_ABOUT THIS EXERCISE_:
When you reach the line containing "Open the database" in the data below, begin returning lines exactly as written, and stop once the line containing "Open the selfie photo with lake view" has been returned.

^^^^^^^^

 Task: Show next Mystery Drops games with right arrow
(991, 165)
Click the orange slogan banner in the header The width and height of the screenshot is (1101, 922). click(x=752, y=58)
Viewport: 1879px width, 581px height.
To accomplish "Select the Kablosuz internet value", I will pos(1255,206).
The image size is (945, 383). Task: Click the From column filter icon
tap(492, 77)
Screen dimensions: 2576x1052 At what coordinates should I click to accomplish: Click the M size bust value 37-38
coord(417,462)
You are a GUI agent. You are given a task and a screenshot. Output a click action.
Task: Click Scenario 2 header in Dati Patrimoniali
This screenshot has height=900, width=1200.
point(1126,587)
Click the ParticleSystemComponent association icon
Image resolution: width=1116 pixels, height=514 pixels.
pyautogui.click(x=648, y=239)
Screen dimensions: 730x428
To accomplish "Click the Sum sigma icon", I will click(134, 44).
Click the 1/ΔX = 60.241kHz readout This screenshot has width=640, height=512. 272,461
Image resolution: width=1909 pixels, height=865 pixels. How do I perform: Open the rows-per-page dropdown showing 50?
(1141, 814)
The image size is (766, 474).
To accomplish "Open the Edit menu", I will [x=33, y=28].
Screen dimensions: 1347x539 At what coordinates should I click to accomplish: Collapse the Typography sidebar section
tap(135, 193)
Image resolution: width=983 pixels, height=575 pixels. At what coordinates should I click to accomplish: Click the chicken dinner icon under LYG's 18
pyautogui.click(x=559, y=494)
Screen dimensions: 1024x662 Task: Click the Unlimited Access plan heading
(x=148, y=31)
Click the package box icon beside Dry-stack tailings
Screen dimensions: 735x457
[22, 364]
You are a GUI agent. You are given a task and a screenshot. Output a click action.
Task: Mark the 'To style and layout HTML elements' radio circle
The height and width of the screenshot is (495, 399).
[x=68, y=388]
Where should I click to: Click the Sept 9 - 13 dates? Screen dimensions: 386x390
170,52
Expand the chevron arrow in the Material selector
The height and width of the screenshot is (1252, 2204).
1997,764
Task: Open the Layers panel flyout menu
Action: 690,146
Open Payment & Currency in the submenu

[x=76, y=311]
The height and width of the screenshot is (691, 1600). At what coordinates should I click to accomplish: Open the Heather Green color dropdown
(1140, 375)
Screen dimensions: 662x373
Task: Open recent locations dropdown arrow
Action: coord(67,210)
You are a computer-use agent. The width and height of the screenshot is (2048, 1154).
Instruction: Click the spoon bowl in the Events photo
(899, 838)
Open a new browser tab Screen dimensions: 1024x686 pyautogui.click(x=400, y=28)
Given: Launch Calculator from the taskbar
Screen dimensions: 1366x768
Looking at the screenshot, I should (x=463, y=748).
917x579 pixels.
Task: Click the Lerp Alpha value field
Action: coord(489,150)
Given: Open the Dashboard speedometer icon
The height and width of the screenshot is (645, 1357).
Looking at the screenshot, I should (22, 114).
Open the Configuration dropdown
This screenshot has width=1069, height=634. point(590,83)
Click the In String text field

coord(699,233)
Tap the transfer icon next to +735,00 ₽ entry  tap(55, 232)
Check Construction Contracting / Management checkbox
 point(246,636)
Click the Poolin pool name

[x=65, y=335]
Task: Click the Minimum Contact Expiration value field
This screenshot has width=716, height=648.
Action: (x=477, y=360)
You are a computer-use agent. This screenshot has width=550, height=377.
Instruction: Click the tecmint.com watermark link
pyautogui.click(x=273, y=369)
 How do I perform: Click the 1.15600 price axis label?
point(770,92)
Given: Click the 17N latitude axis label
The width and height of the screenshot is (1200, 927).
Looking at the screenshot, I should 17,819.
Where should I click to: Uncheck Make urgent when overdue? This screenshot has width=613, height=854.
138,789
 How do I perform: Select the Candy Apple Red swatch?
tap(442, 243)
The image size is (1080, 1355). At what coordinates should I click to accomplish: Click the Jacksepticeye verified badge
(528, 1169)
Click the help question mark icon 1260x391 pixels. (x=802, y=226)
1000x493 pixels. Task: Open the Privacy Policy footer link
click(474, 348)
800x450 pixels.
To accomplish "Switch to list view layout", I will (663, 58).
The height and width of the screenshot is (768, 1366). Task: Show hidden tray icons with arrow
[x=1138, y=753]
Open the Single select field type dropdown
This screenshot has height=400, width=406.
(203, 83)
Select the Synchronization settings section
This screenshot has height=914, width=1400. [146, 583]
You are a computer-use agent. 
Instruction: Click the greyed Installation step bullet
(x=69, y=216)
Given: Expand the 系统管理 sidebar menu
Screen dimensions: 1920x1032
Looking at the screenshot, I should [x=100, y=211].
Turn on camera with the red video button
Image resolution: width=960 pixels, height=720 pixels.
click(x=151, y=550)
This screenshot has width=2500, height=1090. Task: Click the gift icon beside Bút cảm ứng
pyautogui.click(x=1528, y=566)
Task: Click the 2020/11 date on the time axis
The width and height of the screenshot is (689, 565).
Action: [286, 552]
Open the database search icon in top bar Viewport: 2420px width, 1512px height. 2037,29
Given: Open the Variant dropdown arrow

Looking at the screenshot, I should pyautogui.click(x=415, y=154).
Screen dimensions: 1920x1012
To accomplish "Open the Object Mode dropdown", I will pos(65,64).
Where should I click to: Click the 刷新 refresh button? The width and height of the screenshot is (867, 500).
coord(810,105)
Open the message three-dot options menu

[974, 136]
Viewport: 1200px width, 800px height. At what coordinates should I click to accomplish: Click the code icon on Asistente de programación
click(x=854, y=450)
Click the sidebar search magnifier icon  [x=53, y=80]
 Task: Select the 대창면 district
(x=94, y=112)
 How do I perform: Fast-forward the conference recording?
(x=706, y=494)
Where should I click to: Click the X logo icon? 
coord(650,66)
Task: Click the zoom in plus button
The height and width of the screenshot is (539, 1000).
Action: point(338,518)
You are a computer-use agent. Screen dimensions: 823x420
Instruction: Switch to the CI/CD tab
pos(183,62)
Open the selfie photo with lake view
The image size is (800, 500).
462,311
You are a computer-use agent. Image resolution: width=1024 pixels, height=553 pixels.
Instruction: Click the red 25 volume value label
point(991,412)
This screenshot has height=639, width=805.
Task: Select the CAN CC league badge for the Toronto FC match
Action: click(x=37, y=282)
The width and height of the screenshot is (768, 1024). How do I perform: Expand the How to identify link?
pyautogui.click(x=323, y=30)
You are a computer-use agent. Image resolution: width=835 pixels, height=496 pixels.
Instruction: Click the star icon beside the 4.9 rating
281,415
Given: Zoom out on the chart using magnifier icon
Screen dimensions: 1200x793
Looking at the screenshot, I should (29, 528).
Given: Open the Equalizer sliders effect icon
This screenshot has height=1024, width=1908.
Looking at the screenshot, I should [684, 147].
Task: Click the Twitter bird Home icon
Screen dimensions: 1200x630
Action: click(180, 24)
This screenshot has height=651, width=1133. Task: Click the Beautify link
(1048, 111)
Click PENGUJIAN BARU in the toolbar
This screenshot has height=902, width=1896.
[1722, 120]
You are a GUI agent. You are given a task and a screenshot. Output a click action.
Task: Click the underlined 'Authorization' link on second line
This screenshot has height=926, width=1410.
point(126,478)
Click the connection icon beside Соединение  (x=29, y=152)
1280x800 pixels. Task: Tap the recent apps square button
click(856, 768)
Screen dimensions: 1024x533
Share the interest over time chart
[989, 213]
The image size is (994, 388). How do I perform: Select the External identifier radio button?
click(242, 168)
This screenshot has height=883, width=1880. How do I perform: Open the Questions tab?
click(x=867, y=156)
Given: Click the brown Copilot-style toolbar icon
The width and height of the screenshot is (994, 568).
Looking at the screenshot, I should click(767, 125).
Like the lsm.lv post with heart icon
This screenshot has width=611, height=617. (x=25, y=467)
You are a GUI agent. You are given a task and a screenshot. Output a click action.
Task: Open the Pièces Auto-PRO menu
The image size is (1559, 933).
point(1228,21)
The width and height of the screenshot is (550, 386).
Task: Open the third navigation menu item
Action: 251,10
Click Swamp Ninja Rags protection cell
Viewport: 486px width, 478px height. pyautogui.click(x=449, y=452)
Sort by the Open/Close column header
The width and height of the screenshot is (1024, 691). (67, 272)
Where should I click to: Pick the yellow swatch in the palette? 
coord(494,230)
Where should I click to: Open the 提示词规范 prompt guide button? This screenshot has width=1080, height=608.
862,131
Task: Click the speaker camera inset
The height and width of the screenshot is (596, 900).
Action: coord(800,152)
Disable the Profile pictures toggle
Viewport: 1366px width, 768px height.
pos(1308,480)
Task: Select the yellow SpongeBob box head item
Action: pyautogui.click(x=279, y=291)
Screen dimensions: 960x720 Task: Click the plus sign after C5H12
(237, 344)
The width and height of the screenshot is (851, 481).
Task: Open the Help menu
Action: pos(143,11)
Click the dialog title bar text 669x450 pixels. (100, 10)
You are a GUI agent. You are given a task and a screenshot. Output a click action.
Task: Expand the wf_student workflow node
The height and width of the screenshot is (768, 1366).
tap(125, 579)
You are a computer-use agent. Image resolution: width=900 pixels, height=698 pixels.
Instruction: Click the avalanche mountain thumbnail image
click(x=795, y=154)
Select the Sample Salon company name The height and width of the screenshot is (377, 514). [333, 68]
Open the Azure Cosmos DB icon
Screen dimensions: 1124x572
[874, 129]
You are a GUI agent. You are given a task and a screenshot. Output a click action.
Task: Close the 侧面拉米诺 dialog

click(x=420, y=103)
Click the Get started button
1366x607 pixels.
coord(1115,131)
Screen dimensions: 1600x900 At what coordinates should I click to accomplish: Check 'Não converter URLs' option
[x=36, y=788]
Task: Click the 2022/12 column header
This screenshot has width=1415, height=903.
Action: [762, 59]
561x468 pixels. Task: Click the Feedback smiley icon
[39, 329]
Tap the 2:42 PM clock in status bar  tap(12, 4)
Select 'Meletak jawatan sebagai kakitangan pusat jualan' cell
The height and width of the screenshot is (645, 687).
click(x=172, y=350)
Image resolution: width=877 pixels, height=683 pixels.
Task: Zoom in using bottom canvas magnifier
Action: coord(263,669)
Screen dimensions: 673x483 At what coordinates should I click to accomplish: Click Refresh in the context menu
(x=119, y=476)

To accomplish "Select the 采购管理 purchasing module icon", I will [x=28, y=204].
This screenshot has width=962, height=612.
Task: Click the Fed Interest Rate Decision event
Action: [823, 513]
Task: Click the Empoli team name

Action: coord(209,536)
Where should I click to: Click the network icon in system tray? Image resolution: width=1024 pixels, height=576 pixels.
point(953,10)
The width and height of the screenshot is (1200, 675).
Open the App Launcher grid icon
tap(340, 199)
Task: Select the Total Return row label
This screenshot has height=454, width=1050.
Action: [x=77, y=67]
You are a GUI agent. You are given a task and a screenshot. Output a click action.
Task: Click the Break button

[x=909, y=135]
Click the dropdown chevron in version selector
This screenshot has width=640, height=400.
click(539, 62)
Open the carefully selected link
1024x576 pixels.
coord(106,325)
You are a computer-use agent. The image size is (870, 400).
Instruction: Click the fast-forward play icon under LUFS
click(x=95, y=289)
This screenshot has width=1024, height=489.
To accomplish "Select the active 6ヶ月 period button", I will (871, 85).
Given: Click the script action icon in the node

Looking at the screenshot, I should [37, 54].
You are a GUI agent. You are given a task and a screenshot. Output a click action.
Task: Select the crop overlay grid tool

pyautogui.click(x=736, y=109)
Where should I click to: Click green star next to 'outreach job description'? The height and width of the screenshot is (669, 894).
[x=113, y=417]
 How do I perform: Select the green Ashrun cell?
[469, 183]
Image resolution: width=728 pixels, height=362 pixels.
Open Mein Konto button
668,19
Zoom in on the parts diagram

^^^^^^^^

_RESPONSE_:
Open the database search icon in top bar Viewport: 2420px width, 1512px height. 2037,29
Given: Open the Variant dropdown arrow

Looking at the screenshot, I should pyautogui.click(x=415, y=154).
Screen dimensions: 1920x1012
To accomplish "Open the Object Mode dropdown", I will pos(65,64).
Where should I click to: Click the 刷新 refresh button? The width and height of the screenshot is (867, 500).
coord(810,105)
Open the message three-dot options menu

[974, 136]
Viewport: 1200px width, 800px height. At what coordinates should I click to accomplish: Click the code icon on Asistente de programación
click(x=854, y=450)
Click the sidebar search magnifier icon  [x=53, y=80]
 Task: Select the 대창면 district
(x=94, y=112)
 How do I perform: Fast-forward the conference recording?
(x=706, y=494)
Where should I click to: Click the X logo icon? 
coord(650,66)
Task: Click the zoom in plus button
The height and width of the screenshot is (539, 1000).
Action: point(338,518)
You are a computer-use agent. Screen dimensions: 823x420
Instruction: Switch to the CI/CD tab
pos(183,62)
Open the selfie photo with lake view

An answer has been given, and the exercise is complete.